> _TEXT SECTION_:
Start of Block

- Born: Michael Webster Bevan 5 June 1952 (age 74)
- Education: University of Auckland (BSc, MSc); Corpus Christi College, Cambridge (PhD);
- Awards: FRS (2013); Rank Prize (1987); Genetics Society Medal (2018);
- Scientific career
- Fields: Genetics; Genomics; Plant breeding; Plant Sciences; Molecular biology;
- Workplaces: Washington University in St. Louis; AFRC; Plant Breeding Institute, Cambridge; John Innes Centre;
- Thesis: Differentiation in plant tissue cultures (1979)
- Website: jic.ac.uk/staff/michael-bevan; www.jic.ac.uk/profile/michael-bevan.asp;

= Michael W. Bevan =

British academic

Michael Webster Bevan (born 5 June 1952) is a professor at the John Innes Centre, Norwich, UK.

==Education==
Bevan was educated at the University of Auckland where he was awarded a Bachelor of Science in 1973 and a Master of Science in 1974. He went on to study at Corpus Christi College, Cambridge, where he was awarded a PhD in 1979 for work on differentiation in plant tissue cultures.

End of Block

> _DATA EXTRACT_:
Start of Block

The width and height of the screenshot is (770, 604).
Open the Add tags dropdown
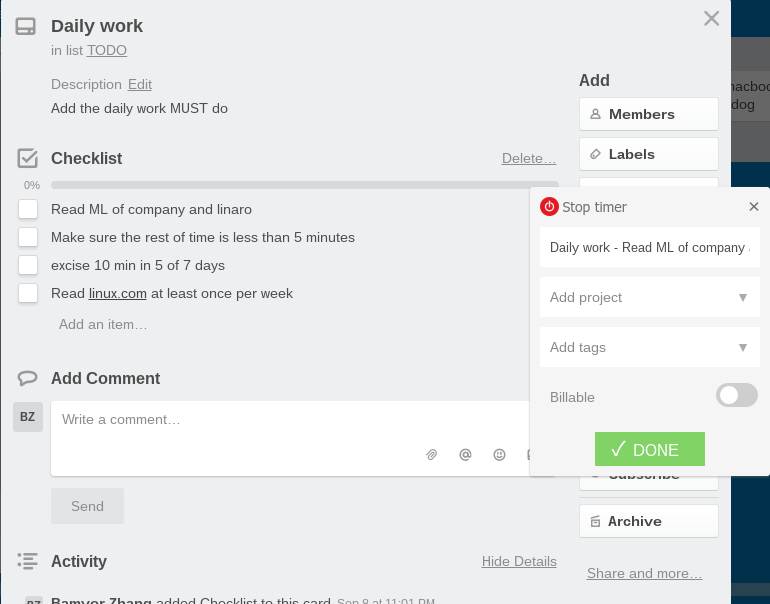[x=650, y=347]
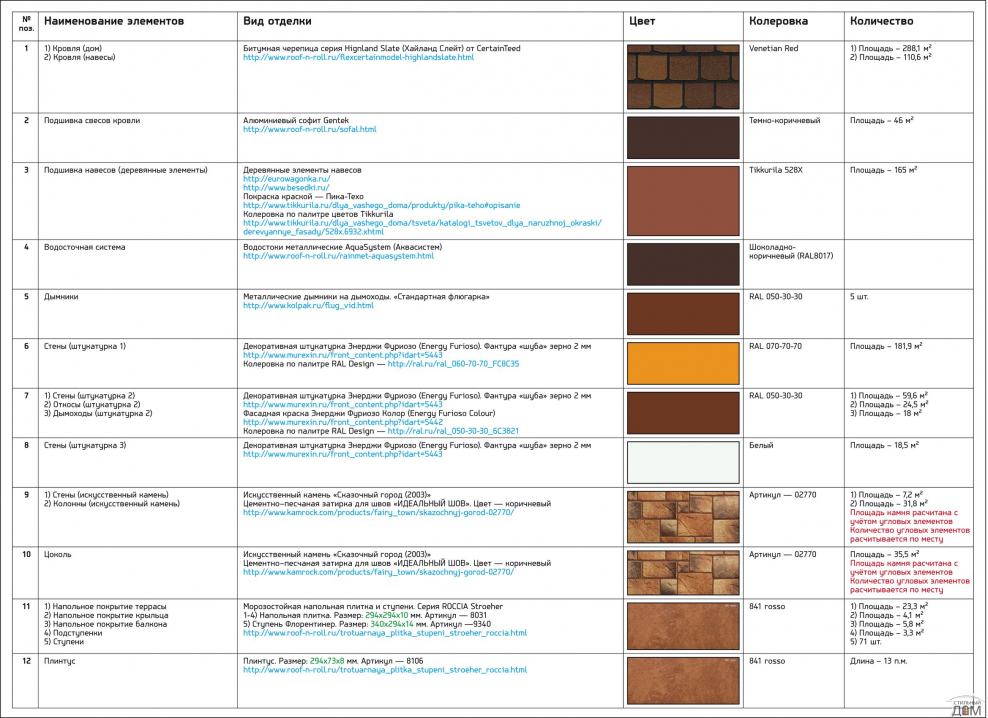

End of Block

> _TASK TO CARRY OUT_:
List every field of study named in the Michael W. Bevan profile. The lines are not needed for this work.

> _YOUR SOLUTION_:
Genetics, Genomics, Plant breeding, Plant Sciences, Molecular biology